Growing to a length of 15 inches (males are larger than females) with a high domed shell, the desert tortoise spends about 95 percent of its life in burrows that allow escape from heat or cold. The desert tortoise is an herbivore, with a diet of grasses, herbs, wildflowers, some shrubs, and new growth of cacti (as well as their fruit and flowers). Rocks and soil are also ingested, probably to enable more efficient digestion of plant material in the stomach (as with birds.

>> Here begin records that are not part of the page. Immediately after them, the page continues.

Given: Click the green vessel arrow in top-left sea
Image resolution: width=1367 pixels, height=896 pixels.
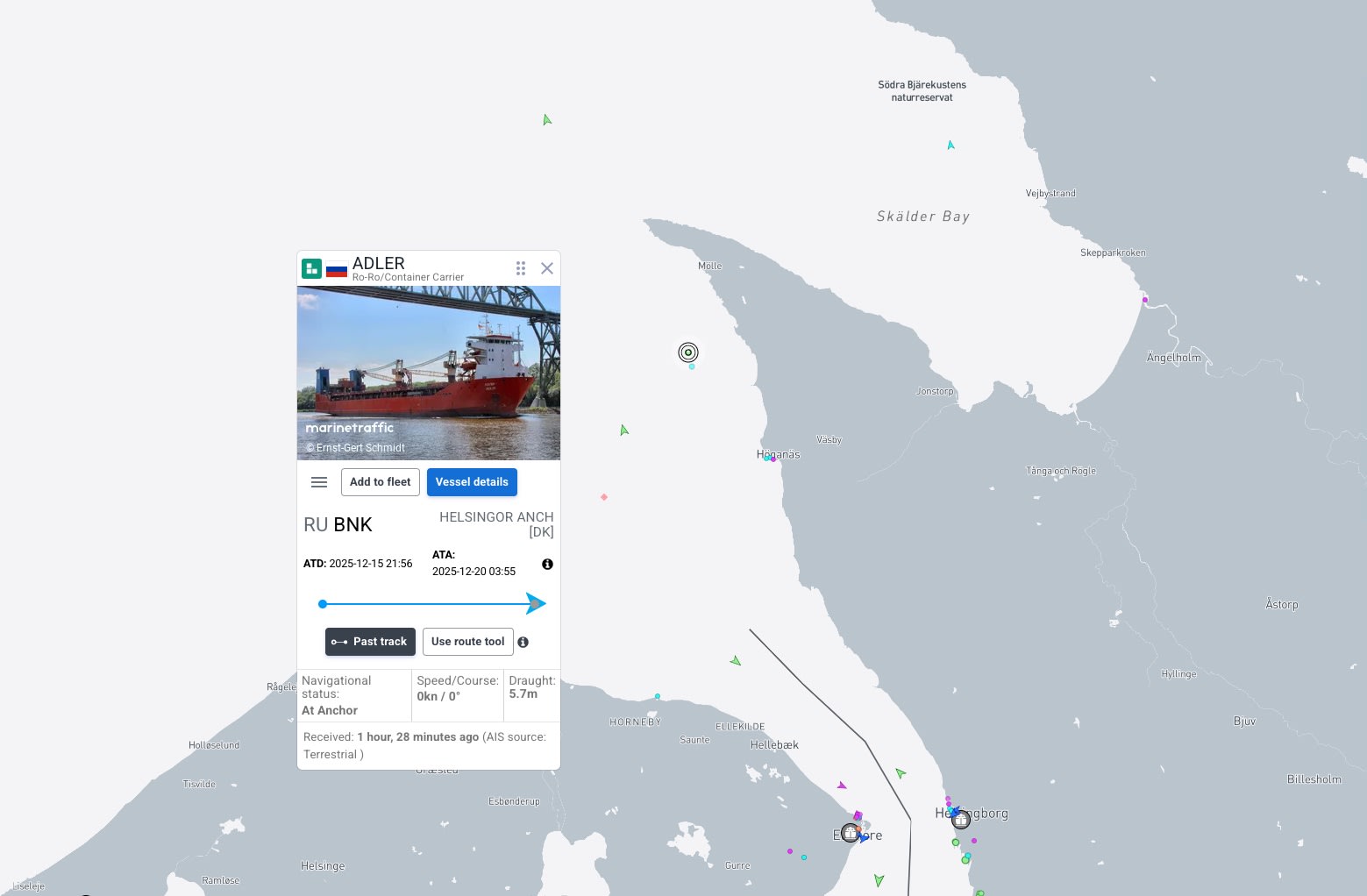Looking at the screenshot, I should 546,120.
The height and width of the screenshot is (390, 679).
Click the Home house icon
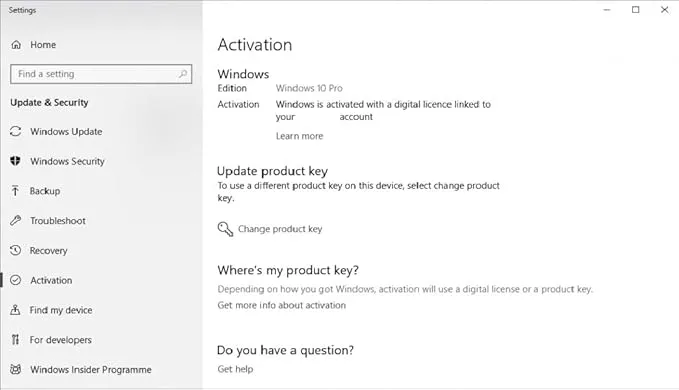point(16,45)
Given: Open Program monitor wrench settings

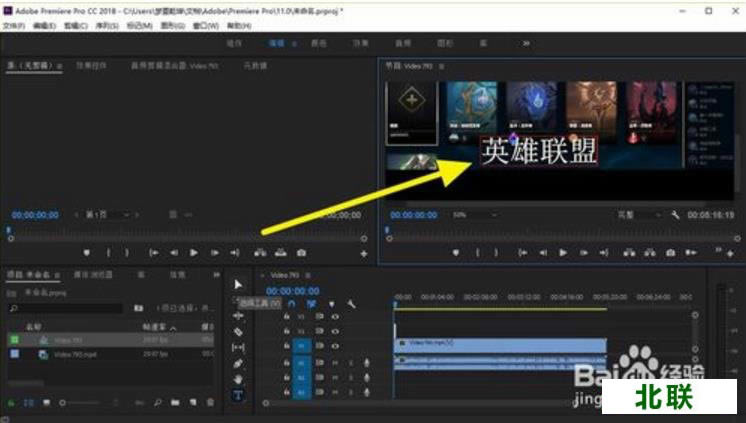Looking at the screenshot, I should [x=675, y=215].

Much of the tortoise’s water intake comes from moisture in the grasses and wildflowers they consume in the spring. A large urinary bladder can store over forty percent of the tortoise's body weight in water, urea, uric acid and nitrogenous wastes. During periods of rainfall, they drink copiously from any pools they find. Adult tortoises can survive a year or more without access to water.

One defense mechanism the tortoise has when it is handled or molested is to empty its bladder. This can leave the tortoise in a very vulnerable condition in dry areas, and they should never be alarmed, handled or picked up in the wild (It is unlawful to touch, harm, harass or collect wild desert tortoises).